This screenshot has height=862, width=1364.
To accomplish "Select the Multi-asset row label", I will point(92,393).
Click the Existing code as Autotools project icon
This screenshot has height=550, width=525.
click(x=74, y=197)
# # #
→ EXERCISE: An exact copy of the listing above is all the answer should hold.

→ YOUR SOLUTION:
This screenshot has height=862, width=1364.
To accomplish "Select the Multi-asset row label", I will point(92,393).
Click the Existing code as Autotools project icon
This screenshot has height=550, width=525.
click(x=74, y=197)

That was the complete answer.